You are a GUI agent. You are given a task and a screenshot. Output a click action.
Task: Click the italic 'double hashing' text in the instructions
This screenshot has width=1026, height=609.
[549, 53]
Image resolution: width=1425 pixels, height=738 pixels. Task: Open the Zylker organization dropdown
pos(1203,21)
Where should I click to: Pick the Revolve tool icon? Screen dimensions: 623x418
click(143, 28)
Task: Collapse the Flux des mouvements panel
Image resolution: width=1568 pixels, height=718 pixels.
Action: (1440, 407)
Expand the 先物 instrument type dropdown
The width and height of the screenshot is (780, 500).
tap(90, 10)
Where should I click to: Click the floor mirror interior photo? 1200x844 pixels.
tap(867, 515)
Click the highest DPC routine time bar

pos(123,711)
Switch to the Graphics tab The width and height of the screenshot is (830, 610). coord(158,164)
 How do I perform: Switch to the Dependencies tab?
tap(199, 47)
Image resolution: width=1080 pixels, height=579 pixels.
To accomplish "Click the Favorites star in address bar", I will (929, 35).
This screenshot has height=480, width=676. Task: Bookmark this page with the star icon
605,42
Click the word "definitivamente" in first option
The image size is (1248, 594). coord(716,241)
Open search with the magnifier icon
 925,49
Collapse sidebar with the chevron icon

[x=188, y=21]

--

| About this exercise |
Give the records above again in full, keeping every character unchanged.

| Task result |
You are a GUI agent. You are given a task and a screenshot. Output a click action.
Task: Click the italic 'double hashing' text in the instructions
This screenshot has width=1026, height=609.
[549, 53]
Image resolution: width=1425 pixels, height=738 pixels. Task: Open the Zylker organization dropdown
pos(1203,21)
Where should I click to: Pick the Revolve tool icon? Screen dimensions: 623x418
click(143, 28)
Task: Collapse the Flux des mouvements panel
Image resolution: width=1568 pixels, height=718 pixels.
Action: (1440, 407)
Expand the 先物 instrument type dropdown
The width and height of the screenshot is (780, 500).
tap(90, 10)
Where should I click to: Click the floor mirror interior photo? 1200x844 pixels.
tap(867, 515)
Click the highest DPC routine time bar

pos(123,711)
Switch to the Graphics tab The width and height of the screenshot is (830, 610). coord(158,164)
 How do I perform: Switch to the Dependencies tab?
tap(199, 47)
Image resolution: width=1080 pixels, height=579 pixels.
To accomplish "Click the Favorites star in address bar", I will (929, 35).
This screenshot has height=480, width=676. Task: Bookmark this page with the star icon
605,42
Click the word "definitivamente" in first option
The image size is (1248, 594). coord(716,241)
Open search with the magnifier icon
 925,49
Collapse sidebar with the chevron icon

[x=188, y=21]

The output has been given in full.